> _Goal of the exercise_: Work out how many lines of this material hold the word "pixels". Write only that number.

(Beginning of Record excerpts)

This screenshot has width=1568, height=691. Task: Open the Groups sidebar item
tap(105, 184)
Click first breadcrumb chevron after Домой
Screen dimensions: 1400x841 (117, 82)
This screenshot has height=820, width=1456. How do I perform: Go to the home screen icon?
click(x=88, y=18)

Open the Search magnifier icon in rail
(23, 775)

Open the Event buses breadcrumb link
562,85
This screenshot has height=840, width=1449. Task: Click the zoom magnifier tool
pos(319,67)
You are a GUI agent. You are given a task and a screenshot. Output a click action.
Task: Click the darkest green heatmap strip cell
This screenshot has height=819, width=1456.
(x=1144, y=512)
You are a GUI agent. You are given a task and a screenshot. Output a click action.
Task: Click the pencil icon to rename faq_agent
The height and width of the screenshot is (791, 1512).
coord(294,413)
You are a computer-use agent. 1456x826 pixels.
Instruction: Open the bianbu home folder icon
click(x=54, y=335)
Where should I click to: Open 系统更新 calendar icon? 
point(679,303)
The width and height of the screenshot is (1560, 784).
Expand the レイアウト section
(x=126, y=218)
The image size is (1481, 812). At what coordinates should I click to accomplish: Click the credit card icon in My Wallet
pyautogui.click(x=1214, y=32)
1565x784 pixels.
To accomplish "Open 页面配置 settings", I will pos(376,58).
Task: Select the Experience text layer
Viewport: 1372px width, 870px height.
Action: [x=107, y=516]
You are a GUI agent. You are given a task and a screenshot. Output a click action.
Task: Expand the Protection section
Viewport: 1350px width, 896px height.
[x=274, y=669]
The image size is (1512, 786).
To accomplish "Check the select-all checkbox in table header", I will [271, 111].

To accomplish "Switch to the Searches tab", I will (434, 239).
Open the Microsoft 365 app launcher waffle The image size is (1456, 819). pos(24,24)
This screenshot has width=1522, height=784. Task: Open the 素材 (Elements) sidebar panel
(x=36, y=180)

(End of Record excerpts)

> _Completed exercise_: 2